Ringggggg......
"Jam berapa nih?" Luna terbangun kaget dari tidurnya, mencari sumber suara yang membuat telinganya sakit. Mengumpulkan nyawanya, dia melihat jam pada layar ponsel yang sudah ada di tangannya. Benda pipih berwarna hitam itu mengeluarkan pendar cahaya, membuat mata Luna menyipit sesaat. Belum terbiasa.
JAM 2 PAGI ?! SIAPA SIH? SIAPAAAA??? YANG NGATUR ULANG ALARM GUE, HAH!!!!
Luna tentu saja sudah memiliki praduga, bahkan nama tersangka sudah terlintas di dalam otaknya. Dengan kesal, Luna langsung menyerbu ke kamar tersangka. Kemana lagi kalau bukan ke kamar adik-adiknya.
JGREK!
Pintu terkunci. Luna terus menggerakkan pegangan pintu, berusaha membuka pintu dengan paksa, membuat bunyi berisik di malam yang masih sunyi.

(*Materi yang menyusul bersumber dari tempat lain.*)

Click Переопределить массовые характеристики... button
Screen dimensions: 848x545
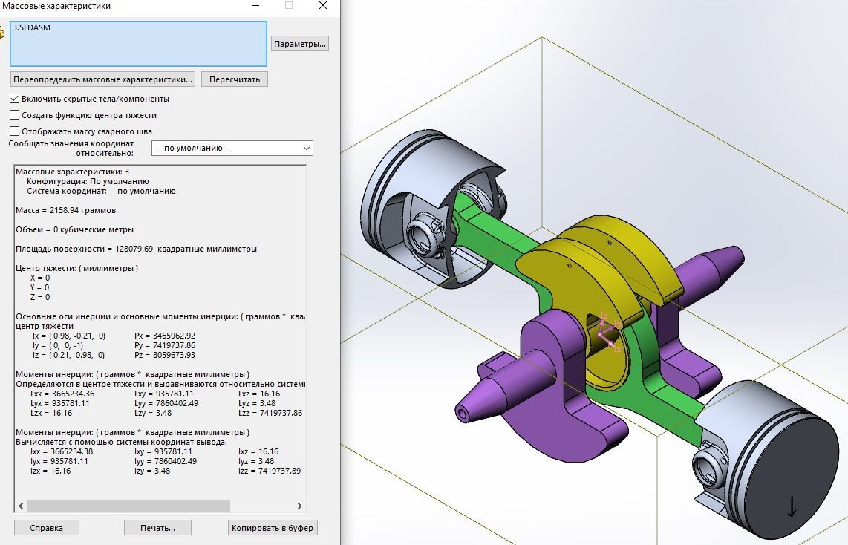[103, 79]
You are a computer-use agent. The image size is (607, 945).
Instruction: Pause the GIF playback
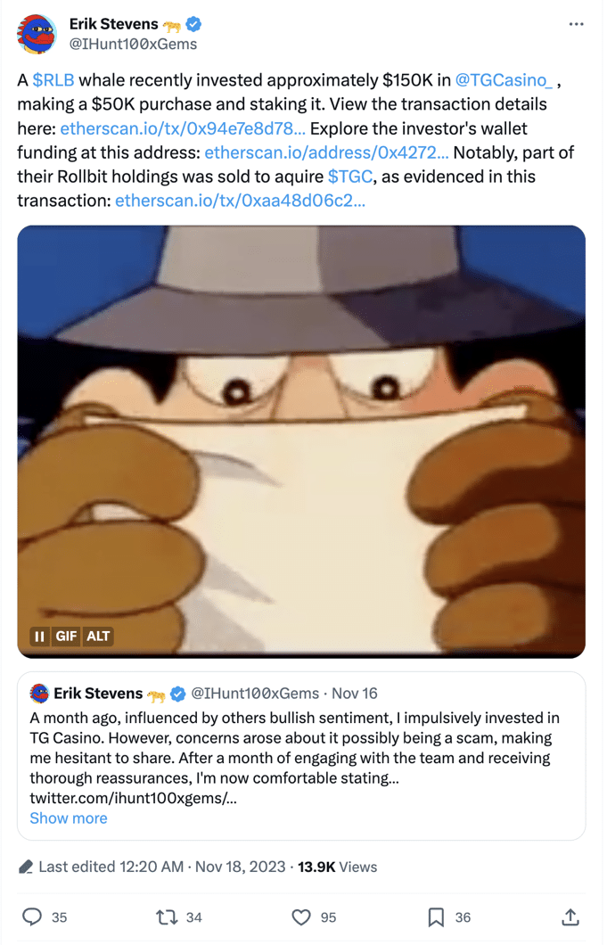coord(40,637)
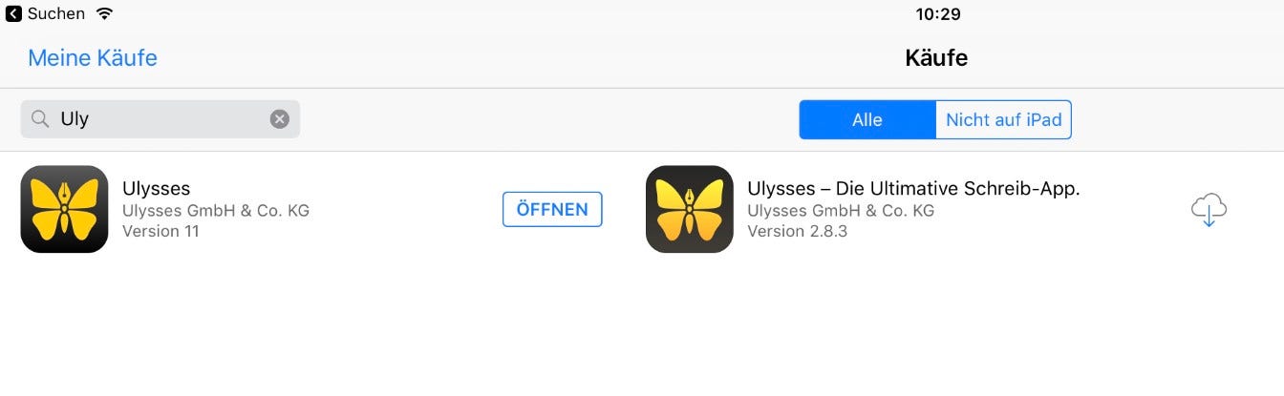This screenshot has width=1284, height=396.
Task: Tap the butterfly icon of Ulysses Version 2.8.3
Action: 690,209

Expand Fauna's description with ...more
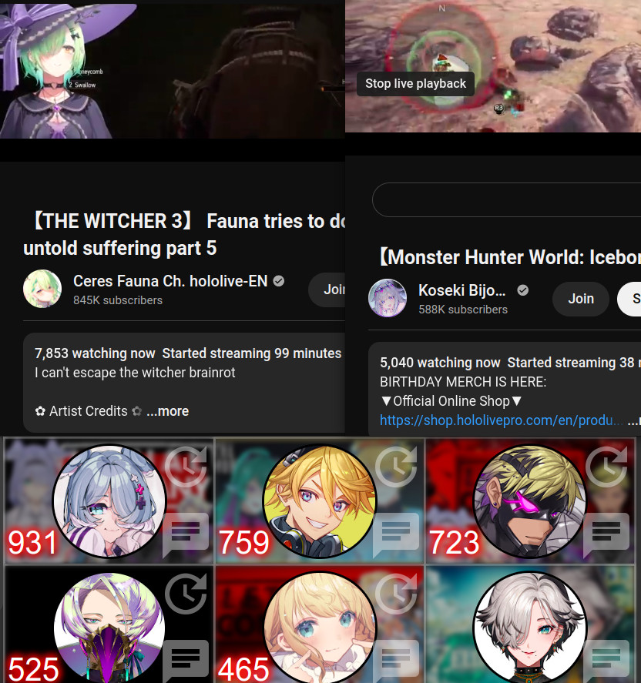coord(168,411)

"Kenapa Luna?" Bunda keluar kamar sambil menguap. "Kamu berisik banget, sih? Ini kan masih malam..." ucap Bunda dengan suara serak khas orang bangun tidur.
Luna terkejut melihat Bunda yang terbangun. Agar tak dimarahi, dia mencoba mencari alasan. "Engga Bun, aku mau ke kamar Arga, kayaknya ada buku aku ketinggalan di dalam, deh...." ucap Luna mengarang bebas.
"Buku apa? Pagi buta gini, besok aja! Sana tidur lagi!" Bunda melangkah masuk kembali ke kamarnya.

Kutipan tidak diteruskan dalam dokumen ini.